┌────────

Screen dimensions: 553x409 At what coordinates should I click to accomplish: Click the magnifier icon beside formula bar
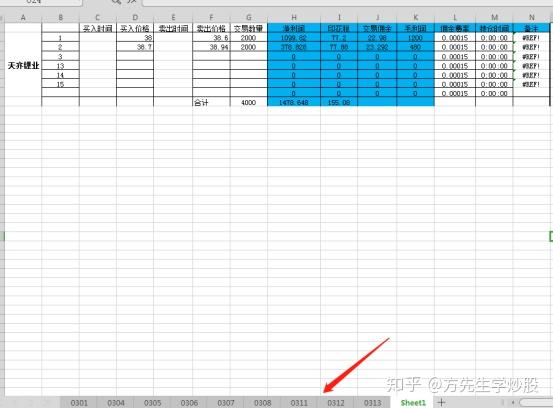(x=116, y=2)
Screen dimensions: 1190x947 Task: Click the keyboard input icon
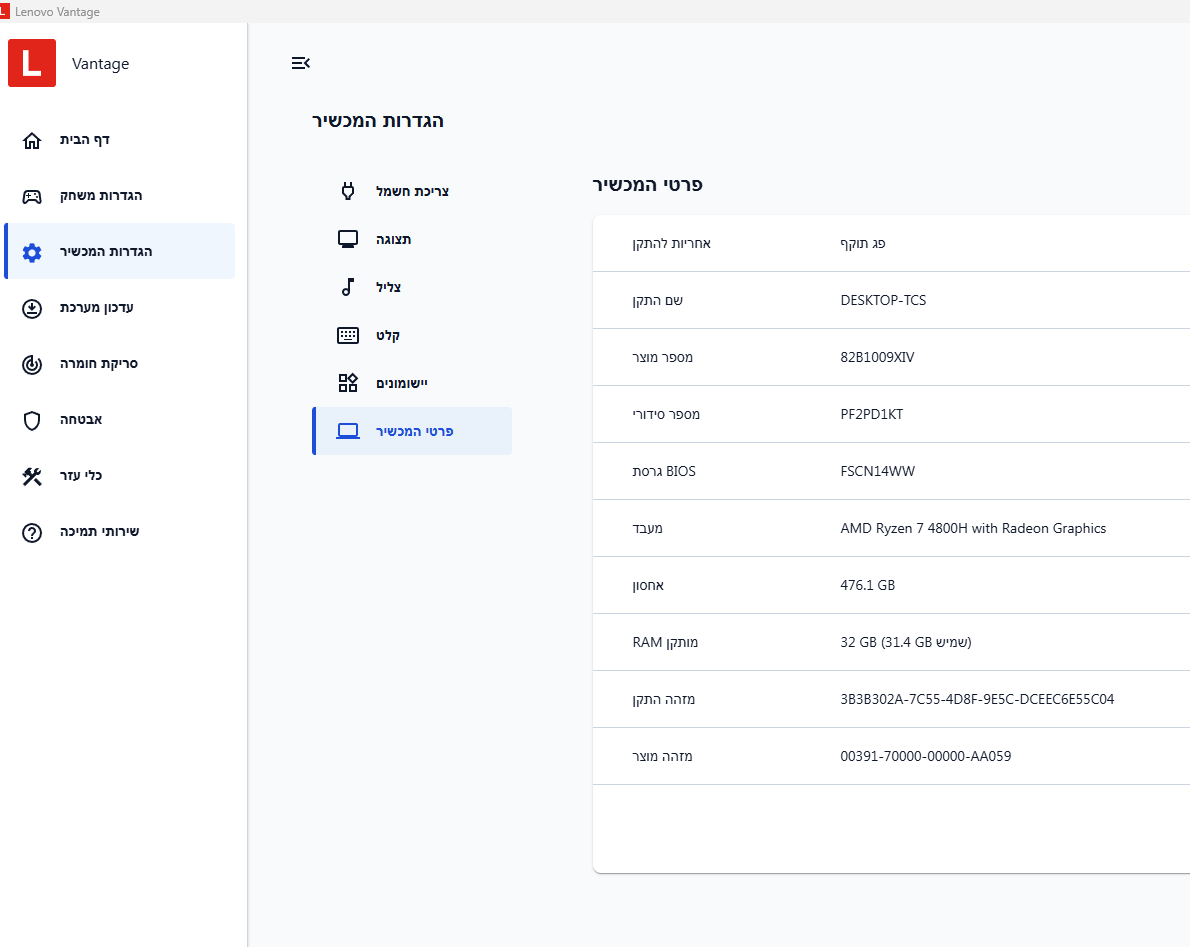point(348,335)
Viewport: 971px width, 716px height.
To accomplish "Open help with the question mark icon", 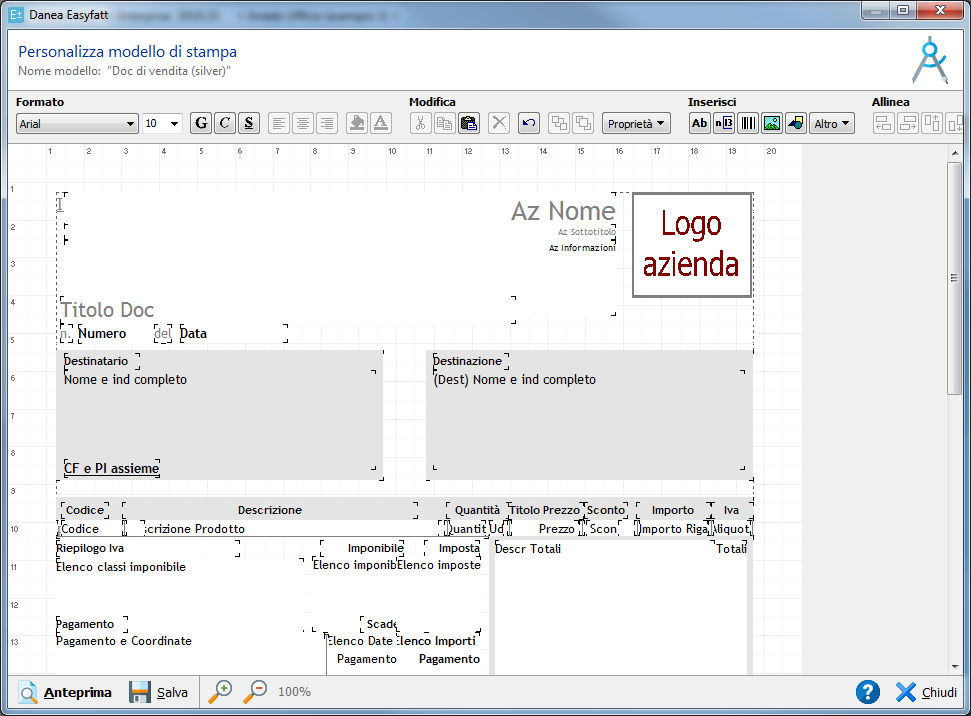I will click(868, 692).
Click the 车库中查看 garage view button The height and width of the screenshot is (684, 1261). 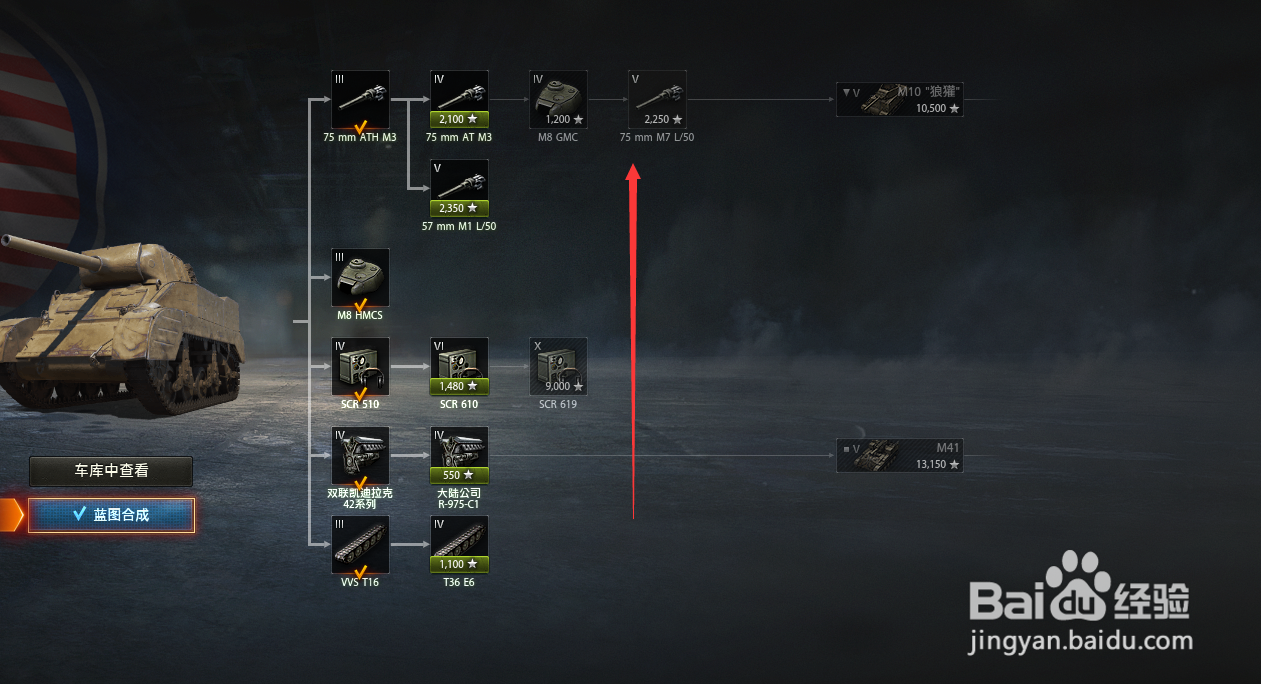(x=111, y=471)
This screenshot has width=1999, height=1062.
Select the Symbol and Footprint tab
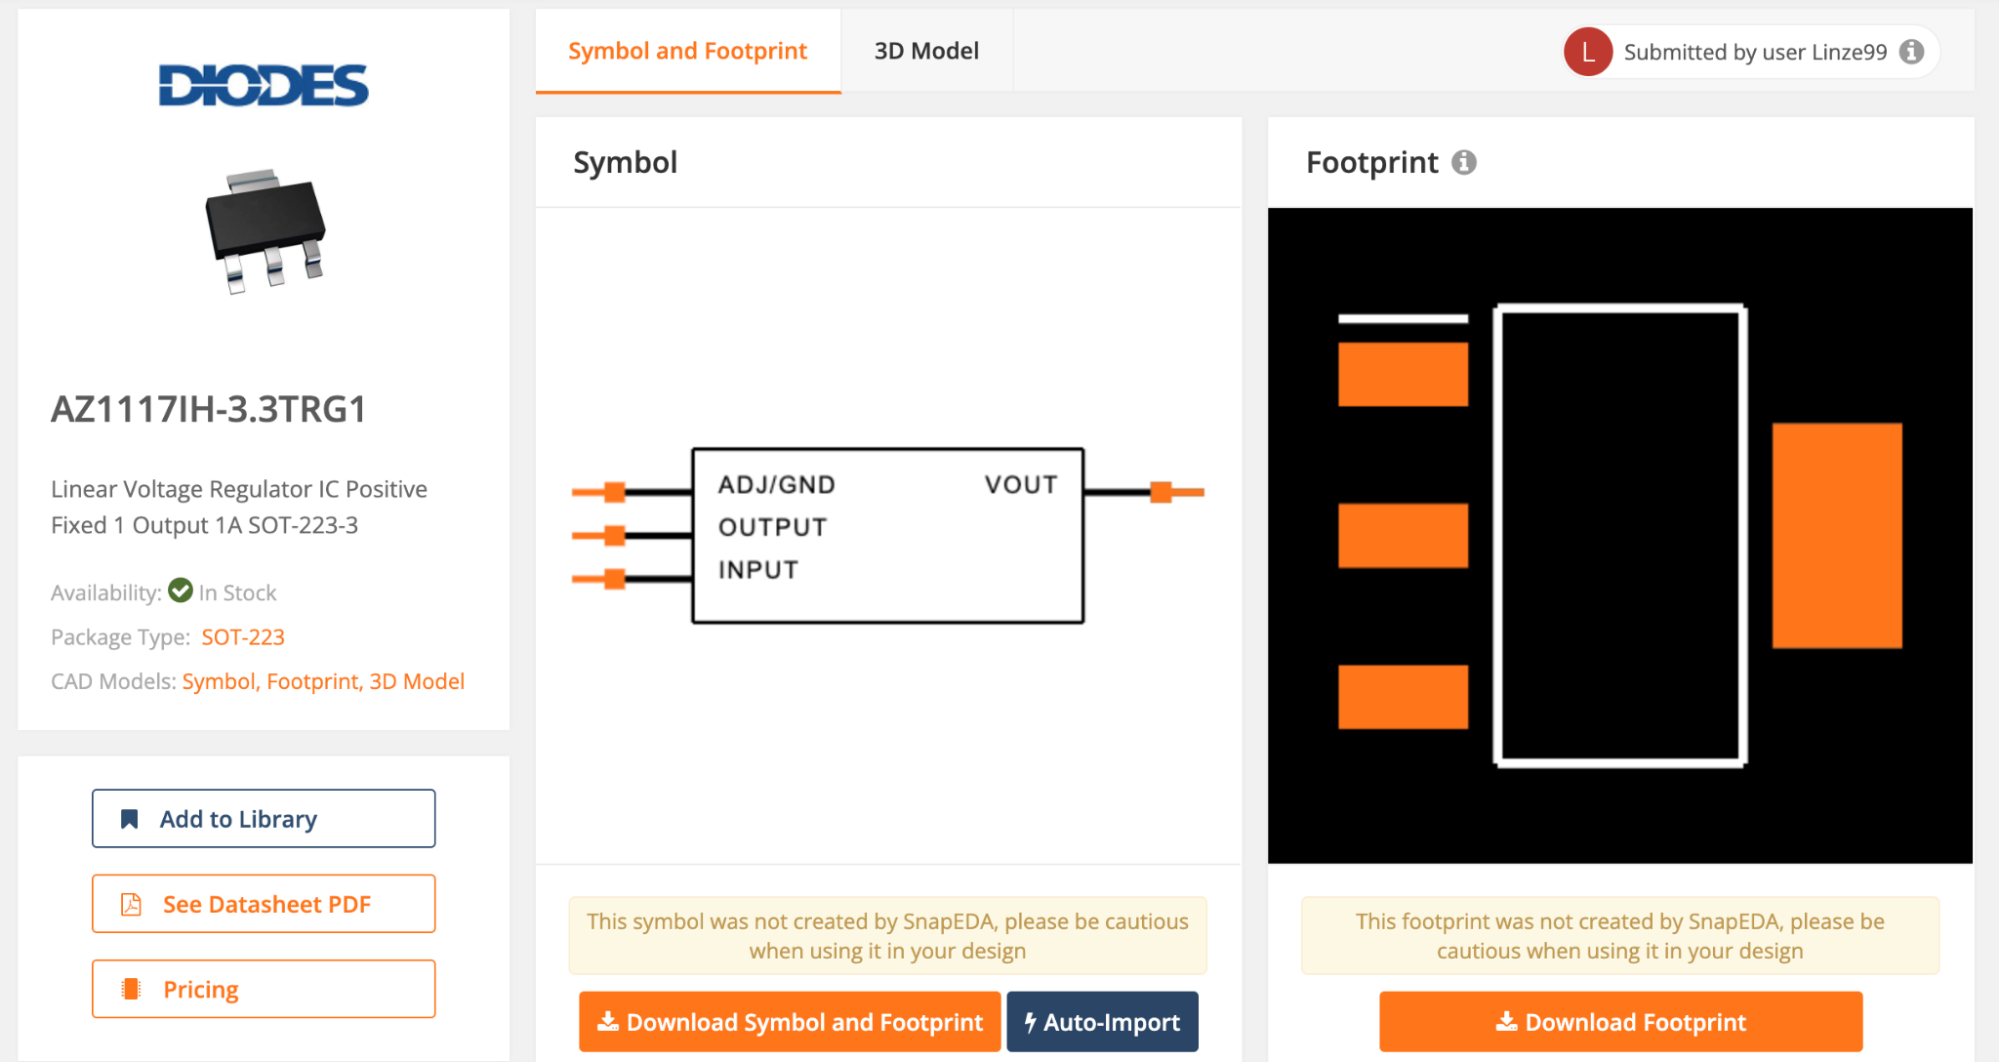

└────────

» What is expected:
Leaving the pictures aside, transcribe only the lines from the one containing "This screenshot has width=1999, height=1062." to the final line of the listing above, inclusive, exactly as they appear.

» Exercise output:
This screenshot has width=1999, height=1062.
Select the Symbol and Footprint tab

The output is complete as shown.